Going deaf can open your eyes
We all know what we’re supposed to do when life goes all “lemon” on us, and that’s precisely what I’ve tried to do since my hearing deserted me in 2010: make as much lemonade, in as many variations, as I can concoct.
One of those variations was writing a cathartic book. My memoir, Life After Deaf: My Misadventures in Hearing Loss and Recovery, is published by Skyhorse and distributed by Simon & Schuster. It’s likely that your local library has a copy.
Another variation is photography, which I embraced in hopes that it would make up somewhat for my loss of music, precious music, as a creative outlet. Even after cochlear implant surgeries that restored some functional hearing, my pitch is so awful I can barely sing “Happy Birthday” in tune by myself, let alone with instruments and other singers to fool my bionic ears and pull me off key. I mostly listen to drummers now. The more complicated the harmonics get, the more music becomes sonic mush.
When I had my second cochlear implant surgery in Los Angeles in 2013 — a do-over for a 2010 operation that hadn’t worked out — I was unable to fly back to my home in Athens, Georgia, until I’d healed a bit. Out sightseeing, my wife and I discovered that the area of West LA near the hospital was a practically a museum of signage dating back to the 1950s, ’40s and even earlier.

THE TASK: In the essay on going deaf, why did the writer take up photography? Answer in one to three sentences.

Stored records:

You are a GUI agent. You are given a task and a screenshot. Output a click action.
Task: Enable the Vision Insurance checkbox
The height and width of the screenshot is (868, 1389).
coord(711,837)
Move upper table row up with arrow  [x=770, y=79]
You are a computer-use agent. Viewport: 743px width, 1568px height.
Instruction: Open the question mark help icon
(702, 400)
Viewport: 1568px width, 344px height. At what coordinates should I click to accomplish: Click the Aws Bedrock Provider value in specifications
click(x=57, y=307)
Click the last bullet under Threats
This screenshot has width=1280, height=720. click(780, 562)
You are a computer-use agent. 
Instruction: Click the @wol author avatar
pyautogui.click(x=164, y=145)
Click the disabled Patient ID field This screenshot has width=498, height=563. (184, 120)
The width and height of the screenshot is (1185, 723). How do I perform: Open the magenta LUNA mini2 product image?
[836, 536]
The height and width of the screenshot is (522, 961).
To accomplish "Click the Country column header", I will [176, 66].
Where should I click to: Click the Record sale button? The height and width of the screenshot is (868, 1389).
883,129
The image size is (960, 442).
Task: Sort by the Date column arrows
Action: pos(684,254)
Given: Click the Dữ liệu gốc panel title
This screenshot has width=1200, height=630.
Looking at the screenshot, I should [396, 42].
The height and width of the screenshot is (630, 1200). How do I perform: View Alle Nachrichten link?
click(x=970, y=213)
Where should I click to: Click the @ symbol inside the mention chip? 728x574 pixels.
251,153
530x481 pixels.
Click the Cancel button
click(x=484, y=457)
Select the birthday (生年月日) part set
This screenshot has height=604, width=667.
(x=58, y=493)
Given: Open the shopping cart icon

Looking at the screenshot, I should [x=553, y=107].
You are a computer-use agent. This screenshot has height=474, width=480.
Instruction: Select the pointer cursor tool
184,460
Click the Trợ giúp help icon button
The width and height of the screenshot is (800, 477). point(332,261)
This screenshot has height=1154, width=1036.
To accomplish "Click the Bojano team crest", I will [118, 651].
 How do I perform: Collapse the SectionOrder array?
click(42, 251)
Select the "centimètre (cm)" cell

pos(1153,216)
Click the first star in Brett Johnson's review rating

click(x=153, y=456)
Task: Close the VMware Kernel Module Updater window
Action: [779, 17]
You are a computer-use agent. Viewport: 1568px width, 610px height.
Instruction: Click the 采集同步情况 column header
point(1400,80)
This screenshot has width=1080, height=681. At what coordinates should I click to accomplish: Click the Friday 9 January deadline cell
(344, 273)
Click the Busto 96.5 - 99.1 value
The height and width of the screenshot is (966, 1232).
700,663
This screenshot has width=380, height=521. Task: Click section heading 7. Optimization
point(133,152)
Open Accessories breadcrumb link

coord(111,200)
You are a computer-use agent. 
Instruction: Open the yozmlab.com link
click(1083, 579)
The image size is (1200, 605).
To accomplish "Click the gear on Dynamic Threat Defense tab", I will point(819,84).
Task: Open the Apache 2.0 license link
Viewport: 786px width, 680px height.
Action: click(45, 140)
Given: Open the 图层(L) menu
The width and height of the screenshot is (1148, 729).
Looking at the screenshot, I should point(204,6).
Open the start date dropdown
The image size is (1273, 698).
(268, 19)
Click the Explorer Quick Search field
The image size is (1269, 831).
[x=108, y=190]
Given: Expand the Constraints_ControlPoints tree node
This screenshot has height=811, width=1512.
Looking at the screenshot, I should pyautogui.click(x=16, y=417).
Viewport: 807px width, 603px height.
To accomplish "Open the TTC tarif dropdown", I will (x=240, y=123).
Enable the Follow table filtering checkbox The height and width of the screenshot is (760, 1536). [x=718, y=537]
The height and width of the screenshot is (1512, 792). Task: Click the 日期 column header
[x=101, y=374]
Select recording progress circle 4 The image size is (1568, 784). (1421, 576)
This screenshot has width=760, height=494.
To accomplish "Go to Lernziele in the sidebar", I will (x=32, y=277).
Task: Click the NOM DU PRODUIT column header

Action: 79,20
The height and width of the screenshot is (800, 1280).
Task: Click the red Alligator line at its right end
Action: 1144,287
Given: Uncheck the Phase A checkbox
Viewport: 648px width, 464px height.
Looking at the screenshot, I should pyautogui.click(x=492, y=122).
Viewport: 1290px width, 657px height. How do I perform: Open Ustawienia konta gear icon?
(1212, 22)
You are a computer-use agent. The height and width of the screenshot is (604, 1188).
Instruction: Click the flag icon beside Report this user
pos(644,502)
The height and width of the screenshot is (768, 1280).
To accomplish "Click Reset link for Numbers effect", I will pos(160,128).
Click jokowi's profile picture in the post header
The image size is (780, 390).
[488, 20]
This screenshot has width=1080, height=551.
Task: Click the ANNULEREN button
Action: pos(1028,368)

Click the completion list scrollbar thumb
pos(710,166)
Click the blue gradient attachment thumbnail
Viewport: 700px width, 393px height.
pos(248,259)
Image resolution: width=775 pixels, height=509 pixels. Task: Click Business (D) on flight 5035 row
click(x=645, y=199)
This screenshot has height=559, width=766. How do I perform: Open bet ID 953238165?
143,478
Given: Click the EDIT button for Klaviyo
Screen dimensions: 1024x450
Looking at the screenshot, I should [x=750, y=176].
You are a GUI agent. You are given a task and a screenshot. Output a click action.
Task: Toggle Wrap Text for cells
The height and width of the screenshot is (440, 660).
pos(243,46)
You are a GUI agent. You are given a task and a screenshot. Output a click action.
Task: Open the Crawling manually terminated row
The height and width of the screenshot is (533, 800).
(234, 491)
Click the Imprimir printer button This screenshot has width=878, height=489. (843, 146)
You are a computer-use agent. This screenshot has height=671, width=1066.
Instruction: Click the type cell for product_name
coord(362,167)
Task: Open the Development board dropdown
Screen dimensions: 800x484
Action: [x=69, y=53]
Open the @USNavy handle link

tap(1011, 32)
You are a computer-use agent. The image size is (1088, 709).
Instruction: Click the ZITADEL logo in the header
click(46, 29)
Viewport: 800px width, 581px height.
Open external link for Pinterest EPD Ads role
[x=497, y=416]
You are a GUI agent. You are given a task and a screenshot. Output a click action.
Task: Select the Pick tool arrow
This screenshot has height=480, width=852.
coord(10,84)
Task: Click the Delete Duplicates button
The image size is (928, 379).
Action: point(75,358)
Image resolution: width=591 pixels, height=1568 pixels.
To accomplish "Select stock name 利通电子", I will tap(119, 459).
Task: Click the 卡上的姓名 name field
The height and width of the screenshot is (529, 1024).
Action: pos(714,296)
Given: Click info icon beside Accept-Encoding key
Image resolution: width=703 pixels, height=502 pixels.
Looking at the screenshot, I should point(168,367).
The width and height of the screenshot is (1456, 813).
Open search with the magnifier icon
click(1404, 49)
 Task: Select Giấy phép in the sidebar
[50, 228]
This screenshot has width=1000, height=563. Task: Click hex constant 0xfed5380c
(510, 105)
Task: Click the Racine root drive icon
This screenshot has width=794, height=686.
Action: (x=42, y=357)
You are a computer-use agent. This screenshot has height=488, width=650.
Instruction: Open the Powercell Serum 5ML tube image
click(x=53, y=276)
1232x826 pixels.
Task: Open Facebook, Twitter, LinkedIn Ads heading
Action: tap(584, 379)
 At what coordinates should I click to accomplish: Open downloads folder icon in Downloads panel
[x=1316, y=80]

TASK OUTPUT: The writer took up photography hoping it would partly make up for losing music as a creative outlet. Even after cochlear implant surgeries restored some functional hearing, the writer's pitch remained so poor that singing "Happy Birthday" in tune alone was barely possible, and complex harmonics turned music into "sonic mush."